━━ Source data ━━
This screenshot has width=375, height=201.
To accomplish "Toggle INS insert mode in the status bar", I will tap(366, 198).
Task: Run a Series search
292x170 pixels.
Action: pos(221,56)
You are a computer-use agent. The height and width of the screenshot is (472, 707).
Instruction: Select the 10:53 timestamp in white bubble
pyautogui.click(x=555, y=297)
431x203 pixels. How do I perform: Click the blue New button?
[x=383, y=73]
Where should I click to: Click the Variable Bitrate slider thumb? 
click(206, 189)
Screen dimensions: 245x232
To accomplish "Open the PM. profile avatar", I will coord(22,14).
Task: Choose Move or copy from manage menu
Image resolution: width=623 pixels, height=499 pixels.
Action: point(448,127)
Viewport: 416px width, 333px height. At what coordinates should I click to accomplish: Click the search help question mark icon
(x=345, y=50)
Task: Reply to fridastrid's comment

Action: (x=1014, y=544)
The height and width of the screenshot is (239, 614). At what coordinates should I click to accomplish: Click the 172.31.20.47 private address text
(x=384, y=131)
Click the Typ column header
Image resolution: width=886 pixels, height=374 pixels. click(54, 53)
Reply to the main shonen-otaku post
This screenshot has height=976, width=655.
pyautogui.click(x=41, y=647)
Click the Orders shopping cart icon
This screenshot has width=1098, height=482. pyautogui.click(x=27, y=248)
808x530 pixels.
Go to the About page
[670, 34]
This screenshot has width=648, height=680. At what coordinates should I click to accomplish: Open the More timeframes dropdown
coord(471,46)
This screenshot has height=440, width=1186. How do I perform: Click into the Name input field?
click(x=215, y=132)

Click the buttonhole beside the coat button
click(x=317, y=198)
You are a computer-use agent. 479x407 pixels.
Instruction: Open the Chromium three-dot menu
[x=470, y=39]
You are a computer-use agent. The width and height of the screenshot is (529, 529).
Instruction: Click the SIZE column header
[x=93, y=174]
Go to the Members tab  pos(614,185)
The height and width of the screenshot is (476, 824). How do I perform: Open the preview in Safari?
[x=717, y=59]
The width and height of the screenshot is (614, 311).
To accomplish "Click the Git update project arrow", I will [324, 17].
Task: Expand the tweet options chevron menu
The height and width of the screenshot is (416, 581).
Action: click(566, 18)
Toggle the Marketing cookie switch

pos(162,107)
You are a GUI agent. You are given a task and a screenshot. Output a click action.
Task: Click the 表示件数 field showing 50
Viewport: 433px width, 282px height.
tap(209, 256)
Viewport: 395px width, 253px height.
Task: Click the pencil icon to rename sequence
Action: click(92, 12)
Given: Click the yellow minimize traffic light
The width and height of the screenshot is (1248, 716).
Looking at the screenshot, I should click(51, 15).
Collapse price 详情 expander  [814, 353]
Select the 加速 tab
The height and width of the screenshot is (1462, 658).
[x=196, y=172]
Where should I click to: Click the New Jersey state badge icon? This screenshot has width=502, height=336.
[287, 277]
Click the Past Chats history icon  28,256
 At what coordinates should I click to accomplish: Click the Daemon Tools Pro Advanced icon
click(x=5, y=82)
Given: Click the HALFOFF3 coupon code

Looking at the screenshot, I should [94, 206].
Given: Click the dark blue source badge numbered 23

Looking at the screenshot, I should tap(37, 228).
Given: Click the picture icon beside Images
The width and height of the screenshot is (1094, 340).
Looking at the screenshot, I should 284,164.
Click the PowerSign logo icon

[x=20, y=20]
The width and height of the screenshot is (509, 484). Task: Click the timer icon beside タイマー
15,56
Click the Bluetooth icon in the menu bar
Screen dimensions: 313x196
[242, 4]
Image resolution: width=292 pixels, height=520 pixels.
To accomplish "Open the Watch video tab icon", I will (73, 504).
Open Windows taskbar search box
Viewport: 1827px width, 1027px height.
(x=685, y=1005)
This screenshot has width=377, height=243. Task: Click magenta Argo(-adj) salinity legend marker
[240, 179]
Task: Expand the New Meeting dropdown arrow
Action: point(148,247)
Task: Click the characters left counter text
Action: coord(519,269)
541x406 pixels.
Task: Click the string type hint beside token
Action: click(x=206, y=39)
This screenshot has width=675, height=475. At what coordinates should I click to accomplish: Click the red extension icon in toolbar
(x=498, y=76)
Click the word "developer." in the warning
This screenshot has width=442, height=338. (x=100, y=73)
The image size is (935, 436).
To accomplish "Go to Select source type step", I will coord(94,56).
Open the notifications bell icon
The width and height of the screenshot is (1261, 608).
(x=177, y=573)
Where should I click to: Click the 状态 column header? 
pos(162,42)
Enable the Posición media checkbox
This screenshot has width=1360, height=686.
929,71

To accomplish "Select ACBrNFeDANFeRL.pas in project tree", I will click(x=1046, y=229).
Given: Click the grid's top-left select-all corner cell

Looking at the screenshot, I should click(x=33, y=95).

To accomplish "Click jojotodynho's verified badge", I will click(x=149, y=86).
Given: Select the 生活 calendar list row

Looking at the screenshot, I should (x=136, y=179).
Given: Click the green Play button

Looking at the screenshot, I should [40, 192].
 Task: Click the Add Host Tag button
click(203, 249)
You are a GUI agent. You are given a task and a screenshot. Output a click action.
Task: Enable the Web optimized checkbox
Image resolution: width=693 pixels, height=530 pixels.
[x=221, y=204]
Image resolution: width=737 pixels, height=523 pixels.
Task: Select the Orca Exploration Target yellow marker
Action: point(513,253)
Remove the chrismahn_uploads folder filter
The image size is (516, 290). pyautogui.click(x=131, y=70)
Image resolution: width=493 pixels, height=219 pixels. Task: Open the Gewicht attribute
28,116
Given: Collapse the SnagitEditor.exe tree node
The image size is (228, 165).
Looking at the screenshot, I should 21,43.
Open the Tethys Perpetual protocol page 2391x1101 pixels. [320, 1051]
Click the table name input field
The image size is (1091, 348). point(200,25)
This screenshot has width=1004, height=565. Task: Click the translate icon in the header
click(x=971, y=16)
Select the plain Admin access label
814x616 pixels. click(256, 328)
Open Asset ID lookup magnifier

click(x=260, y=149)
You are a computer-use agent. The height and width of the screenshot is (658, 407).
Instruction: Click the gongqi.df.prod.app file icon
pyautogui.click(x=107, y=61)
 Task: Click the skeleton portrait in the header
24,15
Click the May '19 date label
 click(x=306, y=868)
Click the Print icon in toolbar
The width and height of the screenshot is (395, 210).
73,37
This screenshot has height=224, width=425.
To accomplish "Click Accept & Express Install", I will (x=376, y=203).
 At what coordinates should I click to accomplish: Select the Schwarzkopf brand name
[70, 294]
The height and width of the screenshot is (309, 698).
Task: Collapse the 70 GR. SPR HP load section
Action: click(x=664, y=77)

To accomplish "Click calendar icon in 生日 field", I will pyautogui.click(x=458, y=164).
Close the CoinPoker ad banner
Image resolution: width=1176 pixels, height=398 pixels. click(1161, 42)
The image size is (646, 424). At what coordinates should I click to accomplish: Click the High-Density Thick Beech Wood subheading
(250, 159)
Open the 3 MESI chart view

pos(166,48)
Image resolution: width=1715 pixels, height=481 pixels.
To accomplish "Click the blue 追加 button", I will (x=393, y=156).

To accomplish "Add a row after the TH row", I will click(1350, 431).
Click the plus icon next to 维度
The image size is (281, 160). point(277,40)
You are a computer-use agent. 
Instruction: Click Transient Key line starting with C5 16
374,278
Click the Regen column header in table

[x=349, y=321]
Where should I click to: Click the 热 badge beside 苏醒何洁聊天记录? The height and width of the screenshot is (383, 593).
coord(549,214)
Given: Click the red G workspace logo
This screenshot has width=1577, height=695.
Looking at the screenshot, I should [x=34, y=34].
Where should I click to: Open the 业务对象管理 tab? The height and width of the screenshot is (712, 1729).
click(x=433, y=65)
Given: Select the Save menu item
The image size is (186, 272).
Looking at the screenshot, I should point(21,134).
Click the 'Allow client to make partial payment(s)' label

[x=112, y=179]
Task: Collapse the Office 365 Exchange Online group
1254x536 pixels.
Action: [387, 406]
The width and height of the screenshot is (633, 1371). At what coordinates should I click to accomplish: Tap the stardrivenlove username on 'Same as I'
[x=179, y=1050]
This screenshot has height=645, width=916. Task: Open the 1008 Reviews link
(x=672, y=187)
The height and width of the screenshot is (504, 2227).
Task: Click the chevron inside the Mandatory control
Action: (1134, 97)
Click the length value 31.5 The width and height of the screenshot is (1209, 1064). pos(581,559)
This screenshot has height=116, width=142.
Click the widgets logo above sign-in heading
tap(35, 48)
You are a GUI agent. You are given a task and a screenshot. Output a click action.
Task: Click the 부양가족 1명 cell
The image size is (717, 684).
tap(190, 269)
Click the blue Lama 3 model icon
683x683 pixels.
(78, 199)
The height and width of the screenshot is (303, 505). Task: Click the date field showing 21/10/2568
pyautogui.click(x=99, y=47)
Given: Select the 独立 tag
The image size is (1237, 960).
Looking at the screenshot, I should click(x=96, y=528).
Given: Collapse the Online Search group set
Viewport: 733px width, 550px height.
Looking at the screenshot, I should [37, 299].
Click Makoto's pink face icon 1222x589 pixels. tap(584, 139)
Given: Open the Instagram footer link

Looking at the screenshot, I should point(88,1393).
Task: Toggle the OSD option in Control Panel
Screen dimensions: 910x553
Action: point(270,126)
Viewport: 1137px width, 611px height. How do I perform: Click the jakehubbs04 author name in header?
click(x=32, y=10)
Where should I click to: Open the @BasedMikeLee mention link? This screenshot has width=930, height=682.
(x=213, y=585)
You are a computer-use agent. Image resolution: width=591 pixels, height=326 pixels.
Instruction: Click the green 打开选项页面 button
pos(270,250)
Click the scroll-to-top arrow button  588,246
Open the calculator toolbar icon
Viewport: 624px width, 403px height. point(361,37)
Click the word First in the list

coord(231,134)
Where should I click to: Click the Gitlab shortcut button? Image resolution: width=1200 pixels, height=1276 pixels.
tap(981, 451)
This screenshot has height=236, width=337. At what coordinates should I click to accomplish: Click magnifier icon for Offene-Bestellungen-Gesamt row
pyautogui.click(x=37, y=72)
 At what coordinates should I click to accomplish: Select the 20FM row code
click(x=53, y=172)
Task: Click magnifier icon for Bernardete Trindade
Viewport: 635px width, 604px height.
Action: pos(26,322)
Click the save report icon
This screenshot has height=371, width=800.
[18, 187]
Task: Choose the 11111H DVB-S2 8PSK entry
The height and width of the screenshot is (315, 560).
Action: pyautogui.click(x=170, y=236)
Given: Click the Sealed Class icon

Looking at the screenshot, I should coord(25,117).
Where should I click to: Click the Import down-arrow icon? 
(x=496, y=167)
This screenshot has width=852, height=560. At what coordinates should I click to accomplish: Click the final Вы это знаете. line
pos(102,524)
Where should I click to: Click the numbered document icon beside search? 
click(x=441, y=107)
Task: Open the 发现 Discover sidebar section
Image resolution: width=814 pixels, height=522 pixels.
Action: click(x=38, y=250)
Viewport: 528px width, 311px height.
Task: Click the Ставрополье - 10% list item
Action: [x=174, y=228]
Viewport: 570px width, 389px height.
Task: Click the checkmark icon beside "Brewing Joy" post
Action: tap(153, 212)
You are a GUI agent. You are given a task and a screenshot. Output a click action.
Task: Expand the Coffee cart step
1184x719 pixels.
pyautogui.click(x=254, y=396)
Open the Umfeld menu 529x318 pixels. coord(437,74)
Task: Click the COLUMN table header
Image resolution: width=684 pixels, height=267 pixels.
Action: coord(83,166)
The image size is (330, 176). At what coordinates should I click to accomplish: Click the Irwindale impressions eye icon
━━━
What to work on: Return the entries above unchanged, starting at the first line and stopping after the line with "is (472, 707).".

Result for this task:
This screenshot has width=375, height=201.
To accomplish "Toggle INS insert mode in the status bar", I will tap(366, 198).
Task: Run a Series search
292x170 pixels.
Action: pos(221,56)
You are a computer-use agent. The height and width of the screenshot is (472, 707).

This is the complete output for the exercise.